Paniolo Tonewoods has plans to reforest more than 500 acres of pasture land in Kapoaula near Honokaa on the Big Island. The company formed as a partnership between longtime guitar wood supplier Steve McMinn and Bob Taylor, owner of Taylor Guitars.
“We’ve both seen the supply of wood for specialty applications go from a river, to a small stream, to a trickle,” McMinn said. “We’re both of the mind that if we want wood for the next 35 years, 40 years, we need to get involved with projects to plant and ensure stability of supply for the future.”
McMinn first got into guitar making when he tried to build his own about 40 years ago. He said he was discouraged with the quality of wood he got, and decided on his career path of supplying wood for the guitar industry.
In 2019, Paniolo Tonewood’s Kapoaula forest management plan won approval from the Board of Land and Natural Resources, which also approved a cost share agreement of $749,523 to help the project get started.

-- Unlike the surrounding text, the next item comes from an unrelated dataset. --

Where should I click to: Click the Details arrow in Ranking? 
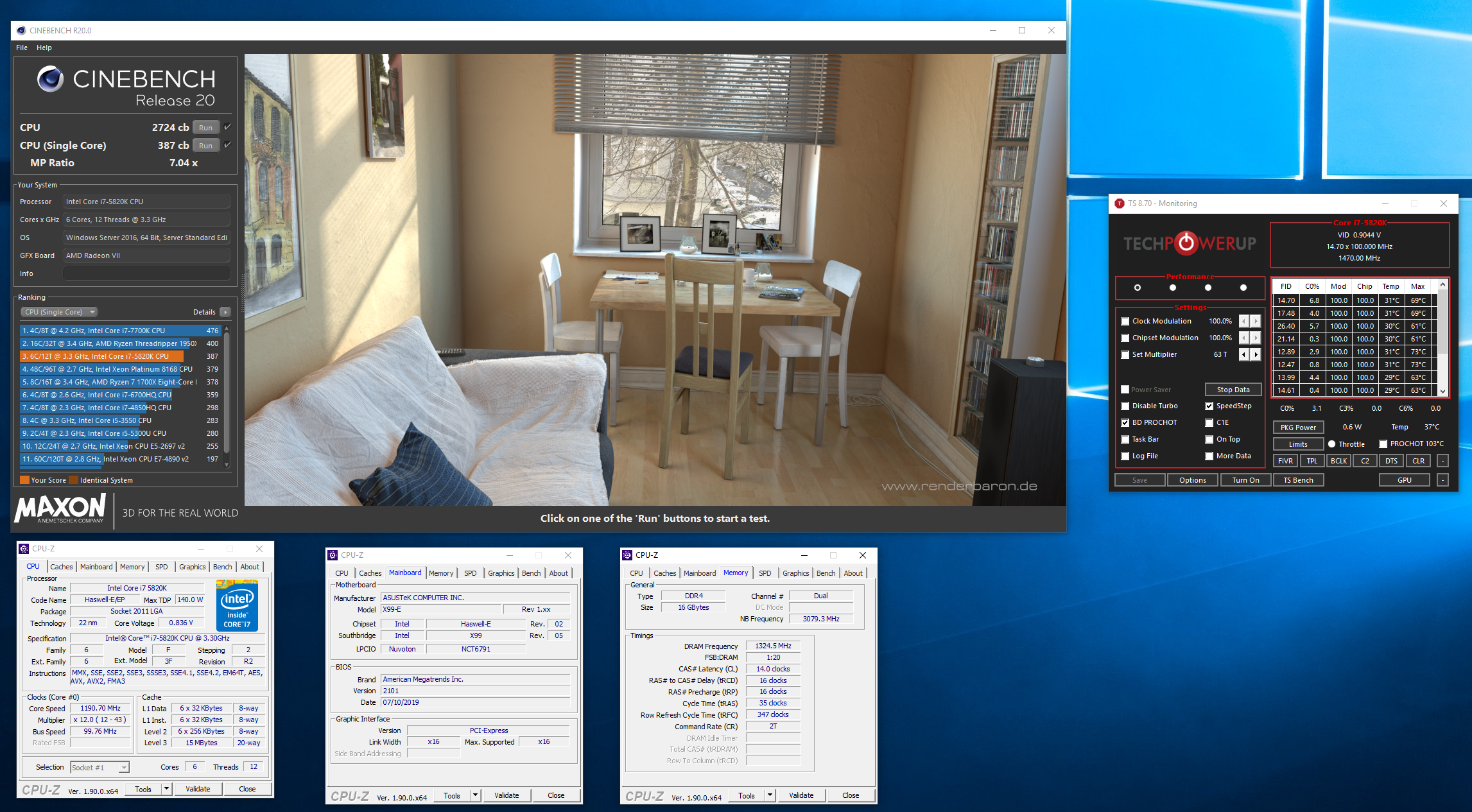[x=225, y=312]
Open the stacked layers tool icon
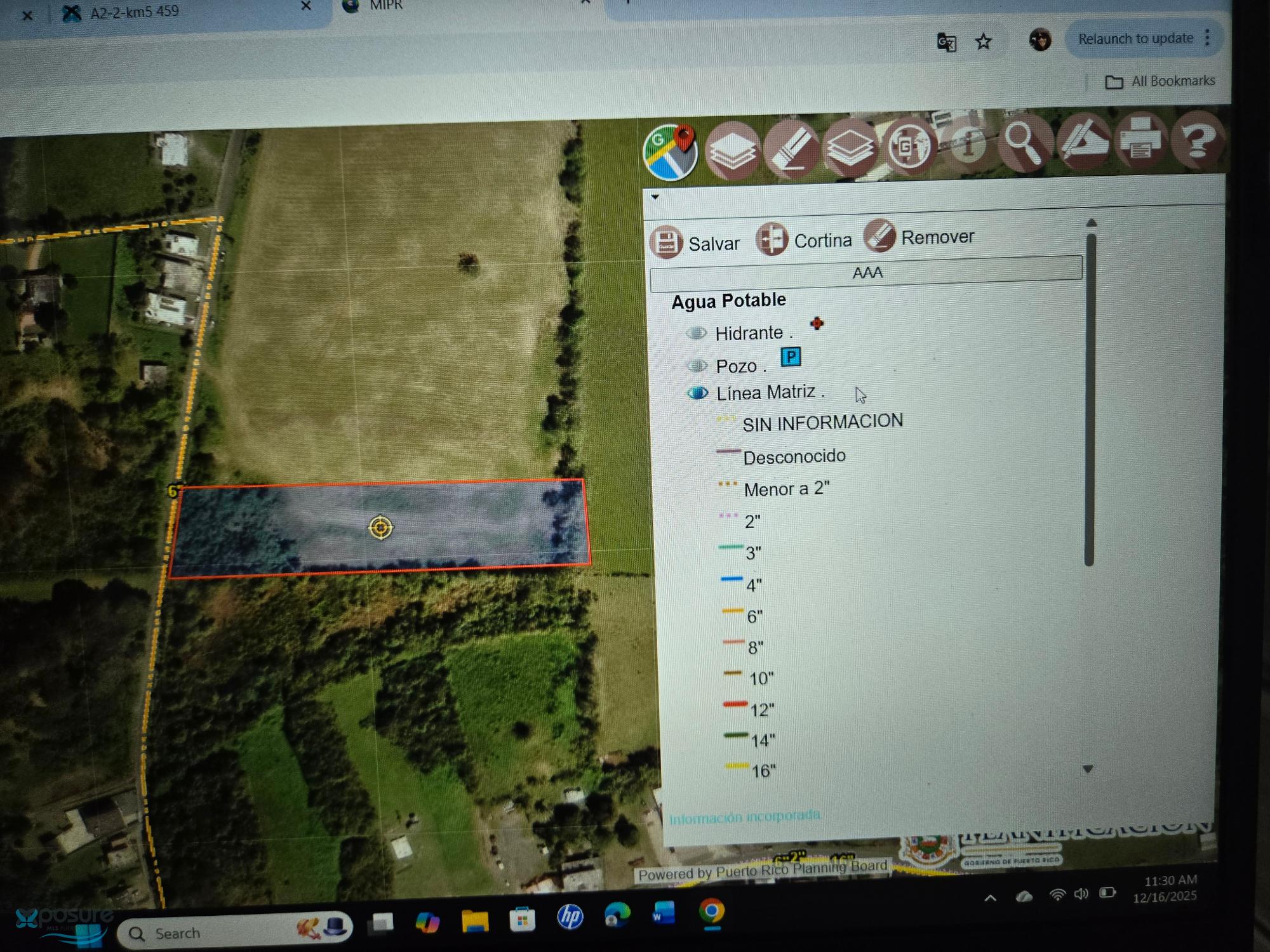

The crops of koa would be harvested on a rotating schedule, several decades apart, to ensure that a tree canopy covers the forest for most of its life. Eucalyptus would surround the forest, acting as a windbreak to minimize damage to trees. About 140 acres would be left alone, while the 400 or so acres that will be harvested will later be reseeded.
No seeds have been planted yet, but McMinn says he expects planting to start within the year, with the windbreaks coming up in the next month or so.
It’s a long-term investment for Paniolo Tonewoods, which isn’t expected to start seeing profits on the koa harvest until 45 years from now.
In about 65 years, after the last koa harvest, the company could expect to net between $2.8 million and $5.5 million in today’s dollars, according to the management plan. A myriad of factors could affect the ultimate value of the crop, including whether or not the koa even grow, changing prices for the wood, disease and climate change.